Right On, Mr. Duncan

"The amount of new yen that Japan 'printed' and converted into dollars during January 2004 alone was enough to finance 13 per cent of the US budget deficit," points out our friend Richard Duncan, author of Dollar Crises: Causes, Consequences, Cures. Duncan's point? While all eyes in the financial media are focused on profligate spending by the Bush administration and historic low rates set by the US Fed, Japan is still taking the cake when it comes to government intervention in the markets. "By accident or by design," Duncan notes in an op ed in the Financial Times, "Japan is carrying out the most audacious endeavour to conjure wealth out of nothing since John Law sold shares in the Mississippi Company in 1720." Duncan: In mid-2003, economists at the US Federal Reserve published a paper explaining why the Fed was not "out of bullets" despite having cut short-term interest rates to 1 per cent.
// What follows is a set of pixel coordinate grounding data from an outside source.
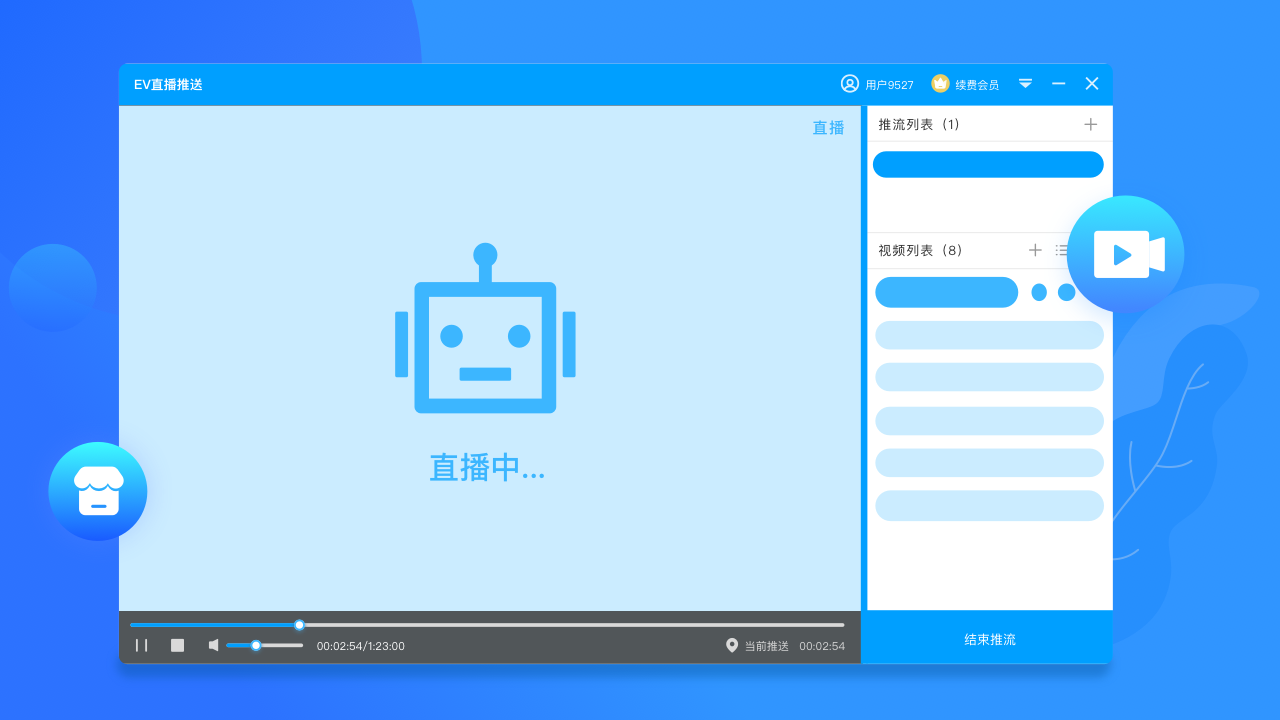Open the title bar dropdown menu arrow
This screenshot has height=720, width=1280.
[1025, 84]
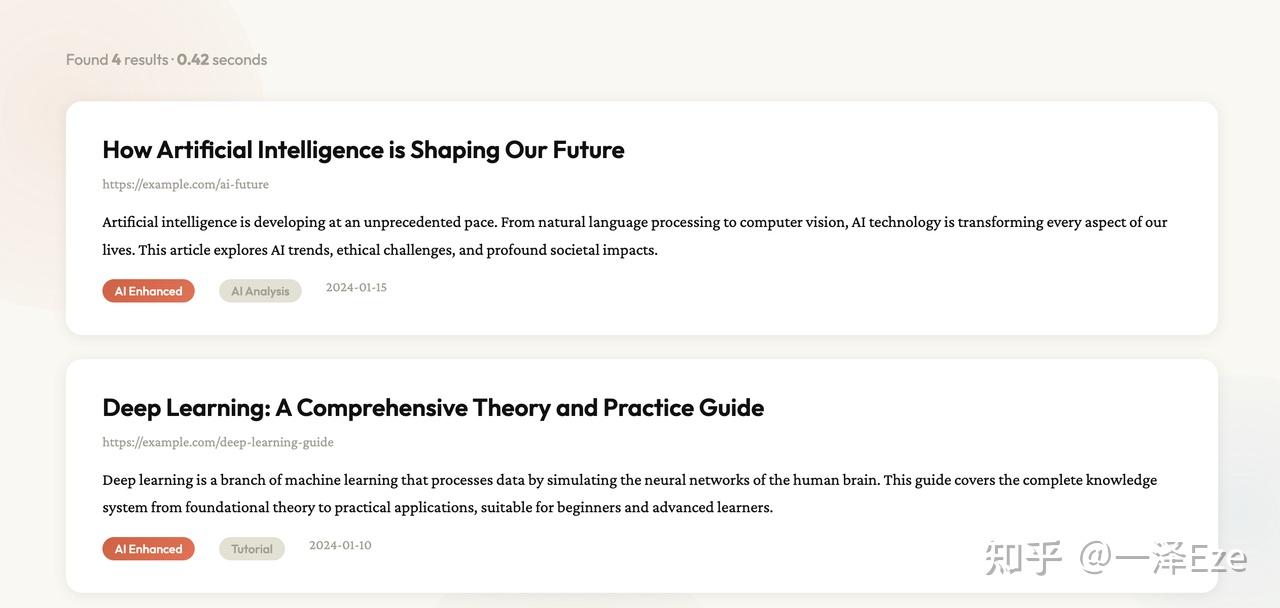Click the description line starting 'Deep learning is a branch'

pos(629,480)
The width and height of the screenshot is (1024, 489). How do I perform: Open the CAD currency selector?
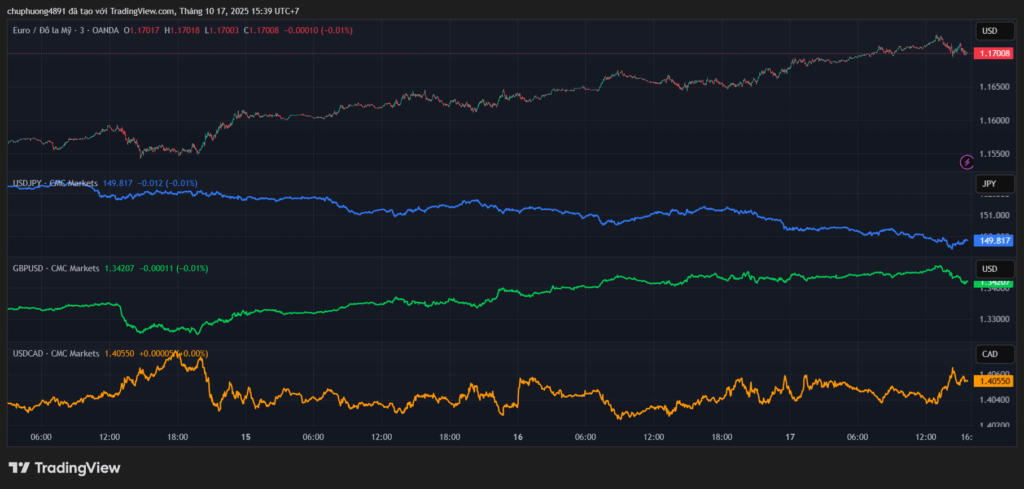click(x=990, y=354)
That paper stated that 'the Fed could even implement what is essentially the classic textbook policy of dropping freshly printed money from a helicopter,' if necessary, to stimulate the economy. Today, that helicopter is in the air. But, strangely, it is not the Stars and Stripes that is painted on its side, but rather the Rising Sun. That much is clear. What still is not quite discernible, however, is who is actually in the pilot's seat. Better yet, can it be piloted at all?